| WORK ITEM |
Would you write out the records below exactly as given?

| PROVIDED DATA |
--- START ---

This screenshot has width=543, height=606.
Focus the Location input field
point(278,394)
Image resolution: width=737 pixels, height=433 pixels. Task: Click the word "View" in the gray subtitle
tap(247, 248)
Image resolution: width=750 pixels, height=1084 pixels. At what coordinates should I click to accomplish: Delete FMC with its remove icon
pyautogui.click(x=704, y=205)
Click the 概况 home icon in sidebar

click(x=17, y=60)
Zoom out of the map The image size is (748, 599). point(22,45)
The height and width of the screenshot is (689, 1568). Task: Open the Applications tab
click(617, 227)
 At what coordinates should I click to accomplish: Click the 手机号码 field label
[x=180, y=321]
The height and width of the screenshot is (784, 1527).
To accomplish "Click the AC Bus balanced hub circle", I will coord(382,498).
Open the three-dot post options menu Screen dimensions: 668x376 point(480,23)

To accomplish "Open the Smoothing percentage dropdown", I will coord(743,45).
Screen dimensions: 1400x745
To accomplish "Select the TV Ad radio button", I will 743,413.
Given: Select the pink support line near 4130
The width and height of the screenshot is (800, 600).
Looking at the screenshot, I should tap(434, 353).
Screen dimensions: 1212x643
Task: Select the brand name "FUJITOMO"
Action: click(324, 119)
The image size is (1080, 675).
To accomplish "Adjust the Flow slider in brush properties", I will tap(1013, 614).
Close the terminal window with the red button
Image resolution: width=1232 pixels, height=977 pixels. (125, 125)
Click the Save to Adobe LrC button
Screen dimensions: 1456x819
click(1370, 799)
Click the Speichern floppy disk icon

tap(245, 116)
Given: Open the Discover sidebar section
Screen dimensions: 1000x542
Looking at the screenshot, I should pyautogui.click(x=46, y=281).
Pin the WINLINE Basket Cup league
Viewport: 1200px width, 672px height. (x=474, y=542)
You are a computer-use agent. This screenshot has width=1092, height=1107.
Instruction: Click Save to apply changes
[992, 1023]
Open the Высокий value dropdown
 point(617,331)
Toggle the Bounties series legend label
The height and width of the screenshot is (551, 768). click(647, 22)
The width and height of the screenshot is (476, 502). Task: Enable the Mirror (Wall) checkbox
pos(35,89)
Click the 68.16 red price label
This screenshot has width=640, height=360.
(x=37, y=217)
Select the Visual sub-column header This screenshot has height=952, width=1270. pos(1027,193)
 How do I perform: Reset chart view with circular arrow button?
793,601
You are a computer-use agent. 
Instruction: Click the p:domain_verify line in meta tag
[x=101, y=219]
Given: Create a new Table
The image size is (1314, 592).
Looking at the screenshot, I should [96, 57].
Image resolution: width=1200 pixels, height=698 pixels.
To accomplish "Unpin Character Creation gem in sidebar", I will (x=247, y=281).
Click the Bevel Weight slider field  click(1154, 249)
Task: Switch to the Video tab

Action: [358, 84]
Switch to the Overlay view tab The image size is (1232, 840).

--- END ---

| TASK SOLUTION |
This screenshot has width=543, height=606.
Focus the Location input field
point(278,394)
Image resolution: width=737 pixels, height=433 pixels. Task: Click the word "View" in the gray subtitle
tap(247, 248)
Image resolution: width=750 pixels, height=1084 pixels. At what coordinates should I click to accomplish: Delete FMC with its remove icon
pyautogui.click(x=704, y=205)
Click the 概况 home icon in sidebar

click(x=17, y=60)
Zoom out of the map The image size is (748, 599). point(22,45)
The height and width of the screenshot is (689, 1568). Task: Open the Applications tab
click(617, 227)
 At what coordinates should I click to accomplish: Click the 手机号码 field label
[x=180, y=321]
The height and width of the screenshot is (784, 1527).
To accomplish "Click the AC Bus balanced hub circle", I will coord(382,498).
Open the three-dot post options menu Screen dimensions: 668x376 point(480,23)

To accomplish "Open the Smoothing percentage dropdown", I will coord(743,45).
Screen dimensions: 1400x745
To accomplish "Select the TV Ad radio button", I will 743,413.
Given: Select the pink support line near 4130
The width and height of the screenshot is (800, 600).
Looking at the screenshot, I should tap(434, 353).
Screen dimensions: 1212x643
Task: Select the brand name "FUJITOMO"
Action: click(324, 119)
The image size is (1080, 675).
To accomplish "Adjust the Flow slider in brush properties", I will tap(1013, 614).
Close the terminal window with the red button
Image resolution: width=1232 pixels, height=977 pixels. (125, 125)
Click the Save to Adobe LrC button
Screen dimensions: 1456x819
click(1370, 799)
Click the Speichern floppy disk icon

tap(245, 116)
Given: Open the Discover sidebar section
Screen dimensions: 1000x542
Looking at the screenshot, I should pyautogui.click(x=46, y=281).
Pin the WINLINE Basket Cup league
Viewport: 1200px width, 672px height. (x=474, y=542)
You are a computer-use agent. This screenshot has width=1092, height=1107.
Instruction: Click Save to apply changes
[992, 1023]
Open the Высокий value dropdown
 point(617,331)
Toggle the Bounties series legend label
The height and width of the screenshot is (551, 768). click(647, 22)
The width and height of the screenshot is (476, 502). Task: Enable the Mirror (Wall) checkbox
pos(35,89)
Click the 68.16 red price label
This screenshot has width=640, height=360.
(x=37, y=217)
Select the Visual sub-column header This screenshot has height=952, width=1270. pos(1027,193)
 How do I perform: Reset chart view with circular arrow button?
793,601
You are a computer-use agent. 
Instruction: Click the p:domain_verify line in meta tag
[x=101, y=219]
Given: Create a new Table
The image size is (1314, 592).
Looking at the screenshot, I should [96, 57].
Image resolution: width=1200 pixels, height=698 pixels.
To accomplish "Unpin Character Creation gem in sidebar", I will (x=247, y=281).
Click the Bevel Weight slider field  click(1154, 249)
Task: Switch to the Video tab

Action: [358, 84]
Switch to the Overlay view tab The image size is (1232, 840).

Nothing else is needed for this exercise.